Single by Icona Pop
- Released: 16 June 2017
- Recorded: 2017
- Genre: Pop; tropical house;
- Length: 2:49
- Label: TEN; Atlantic; Warner;
- Songwriter(s): Johan Gustafson; Litens Anton Nilsson; Caroline Hjelt; Aino Jawo; Marcus Andersson; Tove Lo; Emma Bertilsson;
- Producer(s): Johan Gustafson

Icona Pop singles chronology
| "Windows" (2017) | "Girls Girls" (2017) | "Let You Down" (2017) |

Music video
- "Girls Girls" on YouTube

= Girls Girls (song) =

"Girls Girls" (stylized as "GIRLS GIRLS") is a song by Swedish synth-pop duo Icona Pop. It was written by Litens Anton Nilsson, Icona Pop, Marcus Andersson, Tove Lo, Emma Bertilsson and Johan Gustafson, with the latter one handling the song's production.

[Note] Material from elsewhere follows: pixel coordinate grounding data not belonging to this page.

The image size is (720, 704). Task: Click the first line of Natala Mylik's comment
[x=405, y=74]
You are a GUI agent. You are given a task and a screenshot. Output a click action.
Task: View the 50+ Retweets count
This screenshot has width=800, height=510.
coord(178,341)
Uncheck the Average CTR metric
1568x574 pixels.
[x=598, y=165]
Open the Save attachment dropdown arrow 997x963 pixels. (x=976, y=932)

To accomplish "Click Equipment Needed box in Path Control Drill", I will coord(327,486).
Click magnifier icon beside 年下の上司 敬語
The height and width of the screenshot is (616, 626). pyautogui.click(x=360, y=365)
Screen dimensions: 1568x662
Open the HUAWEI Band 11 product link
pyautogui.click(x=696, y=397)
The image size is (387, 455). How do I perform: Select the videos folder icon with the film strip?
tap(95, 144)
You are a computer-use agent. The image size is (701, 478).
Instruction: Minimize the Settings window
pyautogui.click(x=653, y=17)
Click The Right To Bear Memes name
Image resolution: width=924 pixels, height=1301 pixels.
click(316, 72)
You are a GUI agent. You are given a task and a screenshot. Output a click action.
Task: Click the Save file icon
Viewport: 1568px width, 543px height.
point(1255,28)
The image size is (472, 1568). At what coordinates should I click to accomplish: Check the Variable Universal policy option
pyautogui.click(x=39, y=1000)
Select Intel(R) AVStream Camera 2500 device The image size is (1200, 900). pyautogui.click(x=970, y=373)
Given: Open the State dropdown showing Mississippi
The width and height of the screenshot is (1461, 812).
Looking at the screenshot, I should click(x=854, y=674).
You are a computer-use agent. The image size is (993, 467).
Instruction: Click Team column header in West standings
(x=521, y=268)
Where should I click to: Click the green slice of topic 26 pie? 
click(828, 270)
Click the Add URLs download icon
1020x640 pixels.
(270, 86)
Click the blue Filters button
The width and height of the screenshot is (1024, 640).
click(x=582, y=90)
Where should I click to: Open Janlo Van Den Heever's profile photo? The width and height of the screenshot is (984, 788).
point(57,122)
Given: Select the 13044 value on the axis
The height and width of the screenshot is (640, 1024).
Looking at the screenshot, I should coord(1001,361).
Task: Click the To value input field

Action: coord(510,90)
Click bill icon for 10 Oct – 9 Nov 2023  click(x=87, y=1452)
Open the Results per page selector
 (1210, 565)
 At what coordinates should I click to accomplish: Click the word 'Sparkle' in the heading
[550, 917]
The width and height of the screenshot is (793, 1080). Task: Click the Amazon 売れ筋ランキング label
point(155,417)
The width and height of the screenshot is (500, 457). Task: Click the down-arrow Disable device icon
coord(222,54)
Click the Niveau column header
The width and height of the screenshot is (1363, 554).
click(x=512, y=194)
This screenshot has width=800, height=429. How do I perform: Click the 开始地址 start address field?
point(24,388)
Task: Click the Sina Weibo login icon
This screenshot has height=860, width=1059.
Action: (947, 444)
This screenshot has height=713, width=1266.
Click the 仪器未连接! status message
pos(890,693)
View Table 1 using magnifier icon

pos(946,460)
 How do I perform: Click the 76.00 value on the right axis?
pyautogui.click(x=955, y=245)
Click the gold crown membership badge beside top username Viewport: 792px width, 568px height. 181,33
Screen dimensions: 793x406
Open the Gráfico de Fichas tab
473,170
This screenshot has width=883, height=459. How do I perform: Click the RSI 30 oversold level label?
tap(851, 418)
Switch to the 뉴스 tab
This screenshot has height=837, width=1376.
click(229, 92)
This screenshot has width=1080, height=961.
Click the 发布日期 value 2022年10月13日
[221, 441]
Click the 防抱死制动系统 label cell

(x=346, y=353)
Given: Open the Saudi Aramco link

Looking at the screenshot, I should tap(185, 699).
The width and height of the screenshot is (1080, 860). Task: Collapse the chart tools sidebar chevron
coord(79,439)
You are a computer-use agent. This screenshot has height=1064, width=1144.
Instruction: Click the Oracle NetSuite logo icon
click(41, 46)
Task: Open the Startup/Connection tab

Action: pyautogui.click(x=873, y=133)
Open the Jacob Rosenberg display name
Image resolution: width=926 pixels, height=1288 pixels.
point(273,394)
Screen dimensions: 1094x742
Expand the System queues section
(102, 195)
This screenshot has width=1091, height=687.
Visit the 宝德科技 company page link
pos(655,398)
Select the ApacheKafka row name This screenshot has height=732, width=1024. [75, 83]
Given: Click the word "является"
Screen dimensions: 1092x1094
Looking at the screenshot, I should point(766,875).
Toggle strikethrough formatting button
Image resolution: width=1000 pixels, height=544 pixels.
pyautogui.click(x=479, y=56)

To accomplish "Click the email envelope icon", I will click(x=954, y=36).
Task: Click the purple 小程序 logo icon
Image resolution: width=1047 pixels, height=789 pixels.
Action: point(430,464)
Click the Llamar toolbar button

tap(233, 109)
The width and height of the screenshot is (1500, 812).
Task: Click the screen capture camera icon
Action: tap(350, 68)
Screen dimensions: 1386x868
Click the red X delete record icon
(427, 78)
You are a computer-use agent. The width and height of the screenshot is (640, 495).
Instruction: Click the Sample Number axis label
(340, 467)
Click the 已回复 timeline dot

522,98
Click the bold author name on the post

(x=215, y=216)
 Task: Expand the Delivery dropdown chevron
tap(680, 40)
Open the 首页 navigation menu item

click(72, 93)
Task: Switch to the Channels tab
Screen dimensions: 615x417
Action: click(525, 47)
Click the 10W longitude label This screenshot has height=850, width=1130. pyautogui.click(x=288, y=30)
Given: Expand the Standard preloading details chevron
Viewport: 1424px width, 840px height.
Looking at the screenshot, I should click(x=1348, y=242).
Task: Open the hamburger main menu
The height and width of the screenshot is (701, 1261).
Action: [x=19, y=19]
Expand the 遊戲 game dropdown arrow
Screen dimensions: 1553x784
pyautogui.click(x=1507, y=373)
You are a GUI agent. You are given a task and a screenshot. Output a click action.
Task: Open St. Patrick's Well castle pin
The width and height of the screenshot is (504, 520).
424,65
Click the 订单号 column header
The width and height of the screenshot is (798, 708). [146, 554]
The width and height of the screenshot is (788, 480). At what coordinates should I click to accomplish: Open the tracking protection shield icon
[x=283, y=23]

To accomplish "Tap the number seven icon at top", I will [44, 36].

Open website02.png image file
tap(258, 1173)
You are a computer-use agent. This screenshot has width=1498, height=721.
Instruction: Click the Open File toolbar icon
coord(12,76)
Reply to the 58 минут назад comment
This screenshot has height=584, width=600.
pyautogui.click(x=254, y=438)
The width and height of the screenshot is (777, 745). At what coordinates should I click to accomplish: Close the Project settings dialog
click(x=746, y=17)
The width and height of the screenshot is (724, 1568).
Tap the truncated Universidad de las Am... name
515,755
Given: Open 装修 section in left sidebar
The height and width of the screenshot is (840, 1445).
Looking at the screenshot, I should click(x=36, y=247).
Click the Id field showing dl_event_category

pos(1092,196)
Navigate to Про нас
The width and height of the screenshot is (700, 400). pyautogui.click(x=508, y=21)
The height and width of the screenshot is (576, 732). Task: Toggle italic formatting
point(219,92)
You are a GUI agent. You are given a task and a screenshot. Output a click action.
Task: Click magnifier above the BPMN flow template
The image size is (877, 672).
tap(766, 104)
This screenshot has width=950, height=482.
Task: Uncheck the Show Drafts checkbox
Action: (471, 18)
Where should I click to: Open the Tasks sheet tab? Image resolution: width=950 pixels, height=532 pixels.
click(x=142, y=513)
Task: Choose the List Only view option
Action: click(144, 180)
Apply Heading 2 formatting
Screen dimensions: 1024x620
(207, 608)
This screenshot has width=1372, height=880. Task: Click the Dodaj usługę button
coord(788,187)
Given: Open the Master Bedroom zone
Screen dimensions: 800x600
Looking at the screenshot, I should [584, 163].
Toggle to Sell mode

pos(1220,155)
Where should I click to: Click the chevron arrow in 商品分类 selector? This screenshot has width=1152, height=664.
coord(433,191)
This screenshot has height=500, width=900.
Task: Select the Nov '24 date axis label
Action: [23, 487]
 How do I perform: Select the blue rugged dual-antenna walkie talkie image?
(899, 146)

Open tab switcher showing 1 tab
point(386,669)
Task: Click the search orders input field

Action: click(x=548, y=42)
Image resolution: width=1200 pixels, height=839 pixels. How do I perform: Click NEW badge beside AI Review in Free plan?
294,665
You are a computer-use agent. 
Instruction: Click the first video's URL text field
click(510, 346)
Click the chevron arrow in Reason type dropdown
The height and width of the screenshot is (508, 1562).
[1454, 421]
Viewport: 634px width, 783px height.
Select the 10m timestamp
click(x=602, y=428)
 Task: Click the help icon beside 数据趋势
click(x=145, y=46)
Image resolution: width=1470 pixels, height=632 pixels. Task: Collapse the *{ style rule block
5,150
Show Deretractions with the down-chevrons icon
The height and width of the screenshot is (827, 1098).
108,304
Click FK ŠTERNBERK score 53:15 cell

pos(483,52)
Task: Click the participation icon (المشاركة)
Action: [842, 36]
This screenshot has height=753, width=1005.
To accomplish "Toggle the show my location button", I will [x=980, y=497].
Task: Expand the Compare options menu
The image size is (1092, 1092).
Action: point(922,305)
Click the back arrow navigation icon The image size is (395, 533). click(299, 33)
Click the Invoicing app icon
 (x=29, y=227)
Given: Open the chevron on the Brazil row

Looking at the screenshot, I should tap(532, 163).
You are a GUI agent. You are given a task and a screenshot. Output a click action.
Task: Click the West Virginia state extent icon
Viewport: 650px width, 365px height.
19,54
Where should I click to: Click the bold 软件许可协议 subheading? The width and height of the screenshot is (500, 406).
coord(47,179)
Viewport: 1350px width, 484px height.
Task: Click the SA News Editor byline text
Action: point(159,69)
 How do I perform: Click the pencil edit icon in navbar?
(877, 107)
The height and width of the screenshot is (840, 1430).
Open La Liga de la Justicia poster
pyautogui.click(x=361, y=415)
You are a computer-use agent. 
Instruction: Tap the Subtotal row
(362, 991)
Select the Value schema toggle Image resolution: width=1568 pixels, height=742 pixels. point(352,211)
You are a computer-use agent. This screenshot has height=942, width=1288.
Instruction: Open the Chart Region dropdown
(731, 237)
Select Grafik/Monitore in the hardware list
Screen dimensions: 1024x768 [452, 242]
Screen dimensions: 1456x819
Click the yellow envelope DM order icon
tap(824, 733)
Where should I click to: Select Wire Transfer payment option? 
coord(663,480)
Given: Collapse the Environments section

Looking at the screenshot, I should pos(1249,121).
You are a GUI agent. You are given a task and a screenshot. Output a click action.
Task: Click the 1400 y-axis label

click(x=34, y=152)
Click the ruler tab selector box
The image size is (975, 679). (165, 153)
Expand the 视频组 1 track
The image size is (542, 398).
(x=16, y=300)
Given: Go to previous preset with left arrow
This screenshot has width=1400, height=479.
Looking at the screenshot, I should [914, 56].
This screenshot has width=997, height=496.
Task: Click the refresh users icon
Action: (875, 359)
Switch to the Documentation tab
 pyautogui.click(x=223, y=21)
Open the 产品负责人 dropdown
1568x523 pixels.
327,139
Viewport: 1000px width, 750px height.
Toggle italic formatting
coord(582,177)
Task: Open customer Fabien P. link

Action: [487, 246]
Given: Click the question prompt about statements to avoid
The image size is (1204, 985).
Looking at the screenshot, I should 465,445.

It was released commercially for digital download on 16 June 2017, through TEN Music Group, Atlantic Records and Warner Music Group, as the duo's first single of 2017.

==Music video==
The official music video was released on Icona Pop's YouTube channel on 16 June 2017. It included selfies from the duo themselves, as well as selfies collected from their fans.

==Critical reception==
Rob Copsey of Official Charts Company wrote that the song "sounds like summer", "sees Icona Pop sticking to what they know best, i.e, great, big, stomping neon pop, albeit with a deep/tropical house edge to it this time out" and "ends in such an abrupt way that you'll want to put it straight back on." Similarly, Raisa Bruner of Time magazine also noted it "sounds like summer" and regarded the song as "a club-ready groove mixing their signature singalong choruses with a tropical house edge". Mike Wass of Idolator said that the song is "a soaring tune" and "a club-ready, pop-centric party anthem that really should be blasting out of every radio over the summer". Lilian Min of HelloGiggles said the song has "an excellent bubbly beat and a refreshing femme-centric vibe".

==Credits and personnel==
Credits adapted from Tidal.
- Icona Pop – composing, vocals
- Johan Gustafson – composing, producing, mixing
- Litens Anton Nilsson – composing
- Marcus Andersson – composing
- Tove Lo – composing
- Emma Bertilsson – composing
- Chris Gehringer – mastering engineering
- Nicki Adamsson – engineering

==Charts==

Chart performance for "Girls Girls"
| Chart (2017) | Peak position |
|---|---|
| Sweden (Sverigetopplistan) | 53 |

==Certifications==

Certifications for "Girls Girls"
| Region | Certification | Certified units/sales |
Streaming
| Sweden (GLF) | Gold | 4,000,000^{†} |
^{†} Streaming-only figures based on certification alone.